This topic describes how to use the DataWorks console to synchronize full data from
Tablestore to Object Storage Service (OSS). The files synchronized to OSS can be downloaded
and stored in OSS as the backup of the data in Tablestore.
Step 1: Add a Tablestore data source
To add a Tablestore data source, perform the following steps:
- Go to the Data Integration homepage.
- Log on to the DataWorks console as a workspace administrator.
Note Only the space administrator role can add data sources. Members who assume other roles
can only view the data sources.
- Select a region. In the left-side navigation pane, click Workspaces.

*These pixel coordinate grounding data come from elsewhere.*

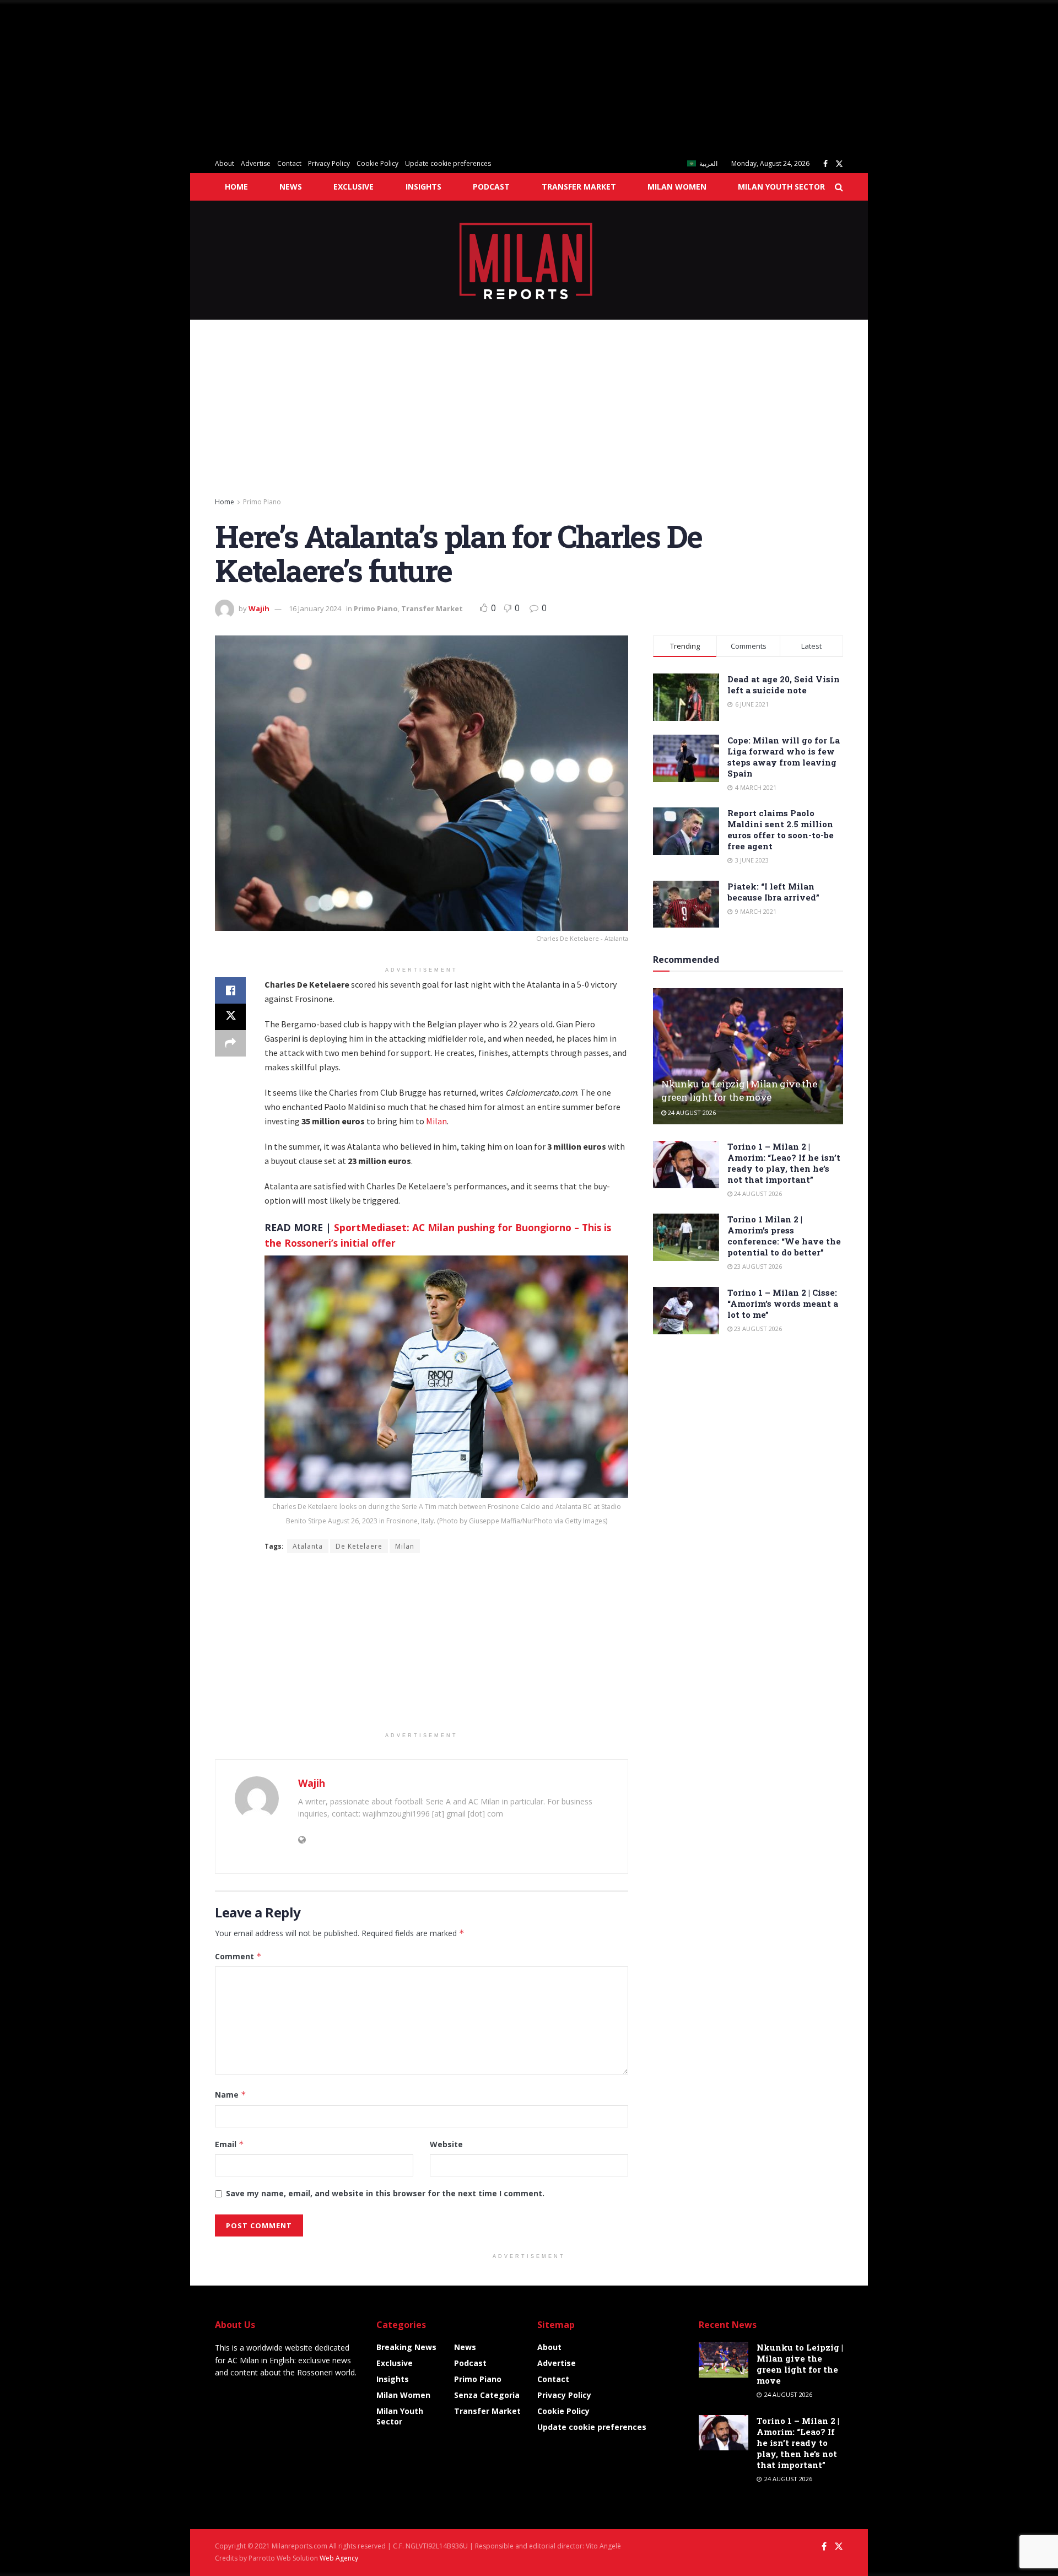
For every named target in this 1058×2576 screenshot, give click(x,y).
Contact (289, 163)
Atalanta (308, 1546)
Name (230, 2094)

- On the Workspaces page, click Data Integration in the Actions column corresponding to the required workspace.
- Add a data source.
- In the Data Integration console, click Connection.
- On the Data Source page, click New data source in the upper-right corner.
- In the Add data source dialog box, click OTS in the NoSQL section.
- In the Add OTS data source dialog box, configure the parameters.

Parameter |
Description |
Data Source Name |
The name of the data source. |
Data source description |
The description of the data source. |
Endpoint |
The endpoint of the Tablestore instance. For more information, see Endpoint.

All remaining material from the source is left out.